GNL: l’italien Edison signe un accord avec Shell pour réduire sa dépendance à la Libye et à l’Algérie




En vertu de ce contrat avec Shell, Edison recevra environ 0,7 million de tonnes par an (MTPA) de gaz naturel liquéfié (GNL) américain à partir de 2028, et ce pour une durée pouvant aller jusqu’à 15 ans

 

L’accord annoncé mercredi 10 septembre entre l’italien Edison et le Britannique Shell, portant sur l’achat de gaz naturel liquéfié (GNL) en provenance des États-Unis, vise à diversifier davantage les approvisionnements en gaz du groupe, tout en réduisant la part acheminée par gazoduc, notamment en prévision des prochaines échéances des contrats à long terme avec la Libye et l’Algérie.

C’est ce qu’a indiqué à Reuters Nicola Monti, directeur général d’Edison, société spécialisée dans la production et la vente d’électricité et de gaz, filiale du groupe français EDF.

Concernant un éventuel retour en Bourse d’Edison, le dirigeant de Foro Buonaparte précise « ne pas être au courant du processus décisionnel du côté d’EDF ». À ce jour, aucun conseiller n’a d’ailleurs été nommé pour une potentielle introduction en Bourse.

En vertu de ce contrat avec Shell, Edison recevra environ 0,7 million de tonnes par an (MTPA) de GNL américain à partir de 2028, et ce pour une durée pouvant aller jusqu’à 15 ans.

« Nous avons besoin de flexibilité pour adapter plus rapidement notre portefeuille aux évolutions du marché et, par conséquent, à la demande », explique Monti lors d’un entretien accordé en marge du salon Gastech 2025, qui se tient actuellement à la foire de Rho-Pero.

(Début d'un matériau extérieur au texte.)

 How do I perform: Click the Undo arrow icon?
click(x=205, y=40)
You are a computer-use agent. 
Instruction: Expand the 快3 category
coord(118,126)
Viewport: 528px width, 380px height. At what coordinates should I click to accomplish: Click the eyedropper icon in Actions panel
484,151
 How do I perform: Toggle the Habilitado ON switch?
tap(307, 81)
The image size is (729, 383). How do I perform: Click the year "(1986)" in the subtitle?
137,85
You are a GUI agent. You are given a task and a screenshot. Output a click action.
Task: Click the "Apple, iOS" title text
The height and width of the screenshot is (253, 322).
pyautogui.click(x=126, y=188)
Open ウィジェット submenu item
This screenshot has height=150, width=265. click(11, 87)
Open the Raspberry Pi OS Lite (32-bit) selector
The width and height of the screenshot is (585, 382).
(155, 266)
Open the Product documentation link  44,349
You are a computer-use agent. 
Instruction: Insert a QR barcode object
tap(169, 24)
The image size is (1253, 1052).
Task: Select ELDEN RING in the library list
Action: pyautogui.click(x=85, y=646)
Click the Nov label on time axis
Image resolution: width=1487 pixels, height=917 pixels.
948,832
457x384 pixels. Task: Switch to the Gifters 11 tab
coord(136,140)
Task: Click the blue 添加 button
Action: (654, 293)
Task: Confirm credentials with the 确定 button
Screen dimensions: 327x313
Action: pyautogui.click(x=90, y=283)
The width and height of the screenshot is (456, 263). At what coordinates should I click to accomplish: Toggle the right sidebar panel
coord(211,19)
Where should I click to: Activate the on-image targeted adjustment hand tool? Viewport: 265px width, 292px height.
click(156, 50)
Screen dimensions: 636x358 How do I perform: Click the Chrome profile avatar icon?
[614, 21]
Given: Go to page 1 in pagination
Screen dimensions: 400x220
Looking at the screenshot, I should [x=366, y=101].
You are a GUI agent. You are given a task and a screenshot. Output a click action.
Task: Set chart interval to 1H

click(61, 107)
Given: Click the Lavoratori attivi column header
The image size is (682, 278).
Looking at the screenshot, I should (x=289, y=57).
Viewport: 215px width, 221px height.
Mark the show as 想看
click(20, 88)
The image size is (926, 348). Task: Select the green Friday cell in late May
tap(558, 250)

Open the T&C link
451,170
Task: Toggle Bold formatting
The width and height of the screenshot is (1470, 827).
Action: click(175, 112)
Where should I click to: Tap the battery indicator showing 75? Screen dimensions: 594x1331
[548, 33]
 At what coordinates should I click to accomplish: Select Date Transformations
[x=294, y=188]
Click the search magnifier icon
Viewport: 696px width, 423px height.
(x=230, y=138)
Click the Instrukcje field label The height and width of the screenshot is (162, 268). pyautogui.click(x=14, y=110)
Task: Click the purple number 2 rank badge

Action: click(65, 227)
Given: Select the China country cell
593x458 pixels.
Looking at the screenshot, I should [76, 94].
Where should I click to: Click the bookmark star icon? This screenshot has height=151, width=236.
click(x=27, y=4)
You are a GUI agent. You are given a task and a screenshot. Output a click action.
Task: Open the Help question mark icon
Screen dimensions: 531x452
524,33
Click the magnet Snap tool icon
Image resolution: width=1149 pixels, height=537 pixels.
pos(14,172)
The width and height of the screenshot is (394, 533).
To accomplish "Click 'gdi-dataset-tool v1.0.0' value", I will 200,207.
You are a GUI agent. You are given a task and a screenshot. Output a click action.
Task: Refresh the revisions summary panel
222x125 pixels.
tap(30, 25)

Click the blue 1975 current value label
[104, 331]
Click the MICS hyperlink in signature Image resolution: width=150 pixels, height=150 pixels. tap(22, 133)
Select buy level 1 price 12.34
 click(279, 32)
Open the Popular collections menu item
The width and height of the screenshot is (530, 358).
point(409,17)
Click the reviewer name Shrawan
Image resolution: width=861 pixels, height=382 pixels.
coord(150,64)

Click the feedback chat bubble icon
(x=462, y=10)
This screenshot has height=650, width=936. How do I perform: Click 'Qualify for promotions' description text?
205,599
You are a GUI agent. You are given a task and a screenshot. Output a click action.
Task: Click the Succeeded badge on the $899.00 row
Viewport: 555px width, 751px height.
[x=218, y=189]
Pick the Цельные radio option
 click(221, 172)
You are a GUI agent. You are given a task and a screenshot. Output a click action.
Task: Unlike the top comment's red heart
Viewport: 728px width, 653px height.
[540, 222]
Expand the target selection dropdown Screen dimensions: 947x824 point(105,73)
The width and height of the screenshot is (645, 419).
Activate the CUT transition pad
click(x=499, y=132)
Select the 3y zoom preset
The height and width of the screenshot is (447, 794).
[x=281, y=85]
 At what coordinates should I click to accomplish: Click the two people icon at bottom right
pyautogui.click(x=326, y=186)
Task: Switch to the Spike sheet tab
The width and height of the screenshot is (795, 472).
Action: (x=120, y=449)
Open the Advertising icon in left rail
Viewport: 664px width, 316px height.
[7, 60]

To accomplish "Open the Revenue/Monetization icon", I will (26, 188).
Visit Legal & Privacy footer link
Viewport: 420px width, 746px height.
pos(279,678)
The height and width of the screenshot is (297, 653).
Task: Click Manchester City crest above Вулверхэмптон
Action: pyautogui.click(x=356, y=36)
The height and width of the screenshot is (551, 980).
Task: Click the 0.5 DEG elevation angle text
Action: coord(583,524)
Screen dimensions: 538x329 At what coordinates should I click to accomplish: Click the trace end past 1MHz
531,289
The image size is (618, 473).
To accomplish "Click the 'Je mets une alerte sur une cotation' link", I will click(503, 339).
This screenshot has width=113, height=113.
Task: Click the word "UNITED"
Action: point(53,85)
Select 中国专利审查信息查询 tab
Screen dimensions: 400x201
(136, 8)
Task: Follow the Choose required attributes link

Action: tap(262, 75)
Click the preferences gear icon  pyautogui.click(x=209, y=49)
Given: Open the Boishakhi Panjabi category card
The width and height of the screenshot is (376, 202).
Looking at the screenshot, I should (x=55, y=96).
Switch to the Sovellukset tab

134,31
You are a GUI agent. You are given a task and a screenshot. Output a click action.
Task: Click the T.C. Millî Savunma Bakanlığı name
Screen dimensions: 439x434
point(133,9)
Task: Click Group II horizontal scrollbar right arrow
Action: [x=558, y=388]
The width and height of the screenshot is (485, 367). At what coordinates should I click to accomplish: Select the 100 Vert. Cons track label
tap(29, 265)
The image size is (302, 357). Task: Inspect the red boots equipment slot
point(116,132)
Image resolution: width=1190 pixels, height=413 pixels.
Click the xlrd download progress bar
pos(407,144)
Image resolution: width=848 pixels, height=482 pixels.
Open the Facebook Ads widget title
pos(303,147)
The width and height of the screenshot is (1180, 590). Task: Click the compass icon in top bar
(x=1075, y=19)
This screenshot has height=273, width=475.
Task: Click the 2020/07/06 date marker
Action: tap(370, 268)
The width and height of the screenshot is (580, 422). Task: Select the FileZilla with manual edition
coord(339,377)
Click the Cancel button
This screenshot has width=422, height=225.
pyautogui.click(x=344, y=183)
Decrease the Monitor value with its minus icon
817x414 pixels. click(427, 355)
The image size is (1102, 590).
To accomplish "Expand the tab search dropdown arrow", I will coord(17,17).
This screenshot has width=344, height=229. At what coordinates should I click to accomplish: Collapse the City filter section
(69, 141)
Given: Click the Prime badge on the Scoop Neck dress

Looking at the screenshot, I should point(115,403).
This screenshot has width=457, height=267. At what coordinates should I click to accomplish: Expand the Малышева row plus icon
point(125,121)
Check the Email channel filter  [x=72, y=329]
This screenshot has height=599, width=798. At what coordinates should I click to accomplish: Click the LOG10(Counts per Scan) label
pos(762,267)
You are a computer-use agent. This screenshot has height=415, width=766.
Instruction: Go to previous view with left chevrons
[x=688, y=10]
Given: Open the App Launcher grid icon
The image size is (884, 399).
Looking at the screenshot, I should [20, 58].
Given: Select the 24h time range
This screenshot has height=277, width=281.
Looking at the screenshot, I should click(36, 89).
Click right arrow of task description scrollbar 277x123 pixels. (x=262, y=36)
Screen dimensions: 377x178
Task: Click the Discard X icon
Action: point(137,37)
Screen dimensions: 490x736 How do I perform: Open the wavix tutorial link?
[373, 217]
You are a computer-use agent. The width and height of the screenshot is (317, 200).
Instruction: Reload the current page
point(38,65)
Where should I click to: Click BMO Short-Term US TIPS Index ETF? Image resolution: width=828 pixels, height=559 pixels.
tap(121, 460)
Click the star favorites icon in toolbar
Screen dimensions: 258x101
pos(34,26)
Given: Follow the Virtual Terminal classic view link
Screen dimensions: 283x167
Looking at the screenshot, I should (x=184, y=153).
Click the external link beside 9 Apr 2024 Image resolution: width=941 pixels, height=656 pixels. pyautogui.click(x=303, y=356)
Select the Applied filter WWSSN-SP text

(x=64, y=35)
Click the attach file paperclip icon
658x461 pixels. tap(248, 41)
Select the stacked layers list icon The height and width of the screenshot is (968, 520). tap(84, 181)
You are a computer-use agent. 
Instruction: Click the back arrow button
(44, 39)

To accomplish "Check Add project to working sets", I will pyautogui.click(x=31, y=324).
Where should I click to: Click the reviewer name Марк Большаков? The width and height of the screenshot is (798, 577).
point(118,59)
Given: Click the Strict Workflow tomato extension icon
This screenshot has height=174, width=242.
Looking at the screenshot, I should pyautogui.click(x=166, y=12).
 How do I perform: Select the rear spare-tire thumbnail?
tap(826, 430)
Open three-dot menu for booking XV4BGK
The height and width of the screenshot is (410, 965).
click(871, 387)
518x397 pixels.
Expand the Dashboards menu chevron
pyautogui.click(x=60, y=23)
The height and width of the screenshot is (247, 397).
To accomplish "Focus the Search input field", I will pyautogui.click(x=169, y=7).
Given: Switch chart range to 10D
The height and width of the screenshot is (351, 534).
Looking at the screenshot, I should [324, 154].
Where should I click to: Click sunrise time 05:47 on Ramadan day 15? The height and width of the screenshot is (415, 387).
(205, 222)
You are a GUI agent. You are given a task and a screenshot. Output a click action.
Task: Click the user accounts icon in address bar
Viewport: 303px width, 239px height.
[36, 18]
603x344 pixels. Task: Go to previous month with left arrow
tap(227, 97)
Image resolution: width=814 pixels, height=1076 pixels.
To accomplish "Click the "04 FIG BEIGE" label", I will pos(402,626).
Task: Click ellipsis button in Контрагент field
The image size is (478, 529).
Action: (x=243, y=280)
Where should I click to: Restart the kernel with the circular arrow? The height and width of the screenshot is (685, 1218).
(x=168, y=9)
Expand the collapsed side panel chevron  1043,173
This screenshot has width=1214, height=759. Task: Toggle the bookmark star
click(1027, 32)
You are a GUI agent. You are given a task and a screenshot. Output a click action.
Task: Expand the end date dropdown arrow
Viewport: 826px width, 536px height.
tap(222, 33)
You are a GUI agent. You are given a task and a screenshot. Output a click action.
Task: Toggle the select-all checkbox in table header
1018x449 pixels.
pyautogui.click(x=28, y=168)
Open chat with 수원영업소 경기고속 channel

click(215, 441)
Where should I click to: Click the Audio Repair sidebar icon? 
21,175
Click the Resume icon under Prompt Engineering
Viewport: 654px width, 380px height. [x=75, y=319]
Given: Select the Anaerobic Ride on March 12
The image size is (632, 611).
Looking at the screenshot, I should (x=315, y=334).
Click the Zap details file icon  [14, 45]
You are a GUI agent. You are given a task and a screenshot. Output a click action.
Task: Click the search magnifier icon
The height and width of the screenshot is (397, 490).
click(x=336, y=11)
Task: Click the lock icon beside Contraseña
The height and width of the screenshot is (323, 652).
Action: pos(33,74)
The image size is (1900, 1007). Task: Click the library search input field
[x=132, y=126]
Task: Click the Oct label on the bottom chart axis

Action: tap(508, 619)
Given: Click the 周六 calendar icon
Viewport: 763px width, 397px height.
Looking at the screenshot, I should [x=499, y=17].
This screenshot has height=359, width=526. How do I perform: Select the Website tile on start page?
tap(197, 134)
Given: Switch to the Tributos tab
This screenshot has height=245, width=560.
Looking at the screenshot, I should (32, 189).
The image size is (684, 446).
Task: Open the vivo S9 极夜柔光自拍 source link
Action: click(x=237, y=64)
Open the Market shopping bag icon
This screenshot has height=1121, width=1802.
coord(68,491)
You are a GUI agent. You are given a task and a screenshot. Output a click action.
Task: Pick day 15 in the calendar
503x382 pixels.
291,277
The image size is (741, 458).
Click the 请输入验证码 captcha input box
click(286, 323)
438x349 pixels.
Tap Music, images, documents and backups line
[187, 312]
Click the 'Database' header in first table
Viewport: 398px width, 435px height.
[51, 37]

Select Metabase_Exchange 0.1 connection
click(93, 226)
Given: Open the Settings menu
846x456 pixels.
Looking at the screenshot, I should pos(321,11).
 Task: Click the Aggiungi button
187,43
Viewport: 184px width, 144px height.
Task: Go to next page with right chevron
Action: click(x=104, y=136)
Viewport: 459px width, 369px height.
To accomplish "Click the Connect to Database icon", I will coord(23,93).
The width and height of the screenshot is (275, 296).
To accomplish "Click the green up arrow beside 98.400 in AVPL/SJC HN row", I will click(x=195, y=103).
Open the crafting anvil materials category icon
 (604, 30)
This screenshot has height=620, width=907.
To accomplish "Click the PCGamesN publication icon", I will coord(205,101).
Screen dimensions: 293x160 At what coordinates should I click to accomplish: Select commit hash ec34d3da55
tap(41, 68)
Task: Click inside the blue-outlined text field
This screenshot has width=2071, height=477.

Gastech est le principal salon et exposition mondiale consacrés au gaz naturel, au GNL, à l’hydrogène, aux technologies climatiques et à l’intelligence artificielle appliquée à l’énergie.

Edison dispose de deux contrats d’approvisionnement en gaz par gazoduc arrivant à échéance au cours des deux prochaines années, avec la Libye et l’Algérie, pour des volumes respectifs de 4,4 et 1 milliard de mètres cubes par an.

« Il est très probable que nous réduisions les volumes totaux provenant de ces deux contrats, avec l’idée de les remplacer par davantage de GNL », a déclaré Monti.

Outre la diversification des sources, Edison évaluera également le coût du GNL américain.

Le directeur général précise que « le gaz américain est négocié selon une formule différente de celle des autres GNL. Cela signifie que la volatilité et le prix du gaz américain dépendent de l’indice Henry Hub, c’est-à-dire du prix du gaz sur le marché américain, alors que toutes les autres sources de gaz arrivant en Europe sont indexées sur les prix du pétrole ou sur les indices des hubs européens ».

Par conséquent, « selon le moment où l’on analyse ces deux contrats, l’un peut s’avérer plus économique ou plus coûteux. C’est un point intéressant pour nous, car notre objectif est non seulement de diversifier les sources, mais aussi les formules, afin d’être plus résilients face aux événements extérieurs ».